Dog Behavior Programs
Dogs with behavioral issues, especially big dogs, are one of the last frontier's in saving all treatable shelter pets in shelters. Through its collaboration with the city of Austin primarily, APA! takes in dogs with challenging problems and gives them a second chance by providing ongoing behavior support to help them succeed in adoption. Still innovating to solve the obstacles to both saving them and ensuring they have a good quality of life while in shelter care, APA! runs a menu of behavior initiatives. These include playgroups, volunteer dog walking and running programs, Canine Good Citizen Ready and Total Obedience Program training, and Behavioral Modification. The care extended to APA!’s dogs continues throughout their lives. APA!’s Follow-up Program provides behavioral support to all APA! adopters for the life of their dogs, as well as to foster dog caregivers. Available support includes self-help resources, phone/email consultations, and one-on-one training sessions.
Dog and Cat Foster Programs
APA! has the largest private nonprofit foster network in the country, which is key to our lifesaving capacity. While our shelter space is limited, APA!’s foster programs have been able to flex to meet whatever need APA! has faced, including during kitten season and even in the face of regional natural disasters. Our programs typically see over 1,000 pets at a time in foster homes and saw nearly 12,000 foster placements in 2024. We are now restructuring our operations to keep the majority of all our pets in foster homes by providing caregivers with more extensive staff support and resources, and thereby significantly reducing the number of pets living in-shelter, where they are more stressed and vulnerable to disease.
Dog and Cat Adoption Programs
APA! specializes in saving pets with challenges, including ill or injured animals, very young pets, seniors, and pets working to overcome behavioral issues, and our adoption program must work especially hard to find them homes. Every APA! pet receives a pre-adoption exam and vet care in our skilled medical clinic, including vaccines, spay/neuter surgery, and a microchip. APA! also assesses each pet’s temperament and provides potential adopters with all possible information about their behavior. We maintain multiple, central adoption centers and convenient adoption hours. All available pets are listed on APA!’s website with biographies, photos, and videos, and they populate our vibrant social media pages. Special webpages are devoted to senior pets, medical needs pets, or those needing specific home environments, and trained matchmakers work to pair pets with potential adopters. In 2024 will have adopted out its 120,000th pet.

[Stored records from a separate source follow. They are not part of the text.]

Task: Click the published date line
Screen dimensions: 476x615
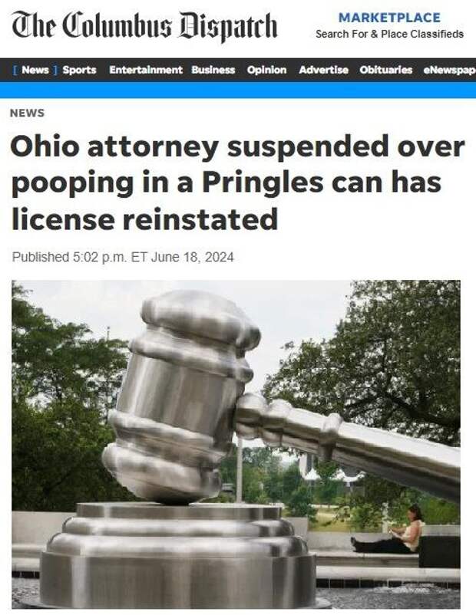Action: point(123,258)
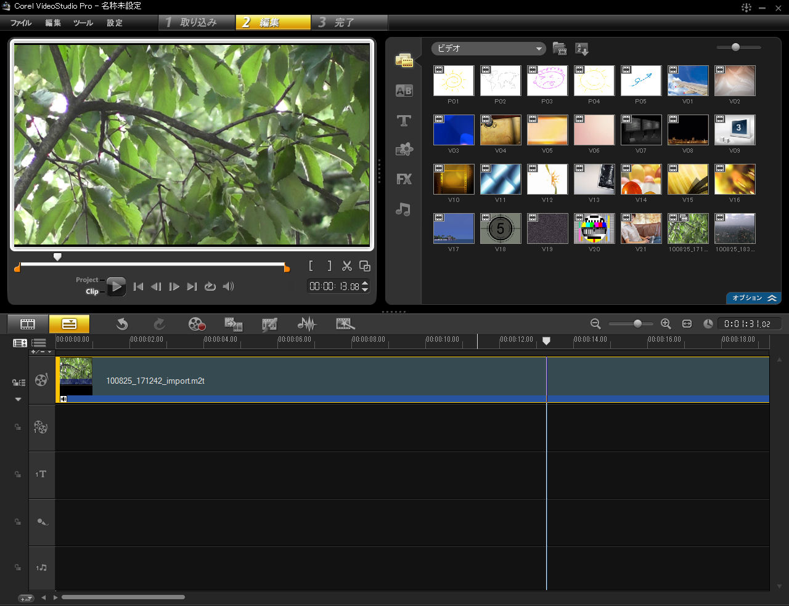The width and height of the screenshot is (789, 606).
Task: Click the Undo arrow button
Action: tap(122, 324)
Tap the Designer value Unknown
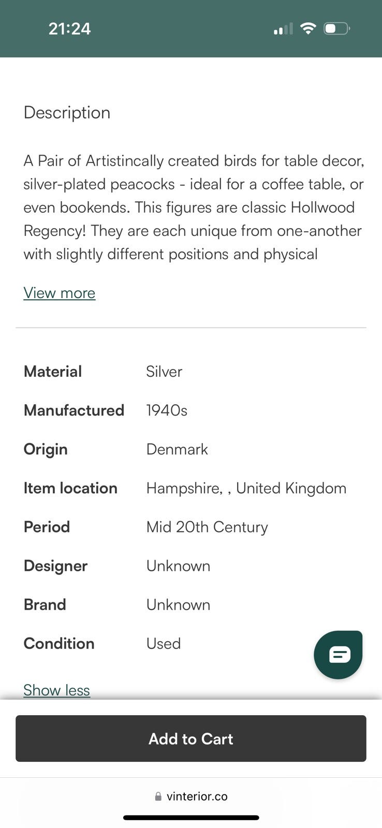Viewport: 382px width, 828px height. tap(178, 566)
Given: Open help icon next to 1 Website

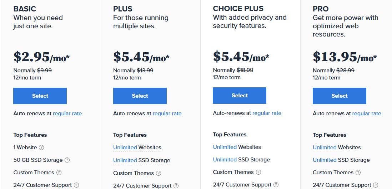Looking at the screenshot, I should (41, 147).
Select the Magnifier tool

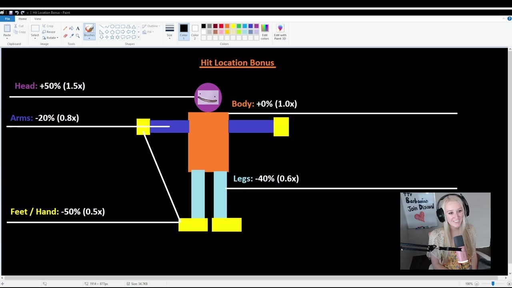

PASS (Positive Alternatives to Shelter Surrender)
Since 2008, PASS has worked to reduce shelter intake by connecting people with resources they need to help them keep their beloved pets, or responsibly rehome them when that is their best option. Through an email/phone hotline, PASS provides advice and information about available community resources to guide families in solving problems. The hotline fields hundreds of inquiries a month and fulfilled needs for 6,827 cases in 2023. When necessary, PASS steps in to raise funds on a family’s behalf for a pet deposit or vet expenses, or to help with temporary boarding. Through its Facebook page, PASS regularly connects people who want to help with those who need help keeping their pets. Clients include people who have experienced a loss of income, illness, domestic violence, military deployment, or death in the family, as well as families forced to move to places that do not allow pets or require a pet deposit the family cannot afford to pay.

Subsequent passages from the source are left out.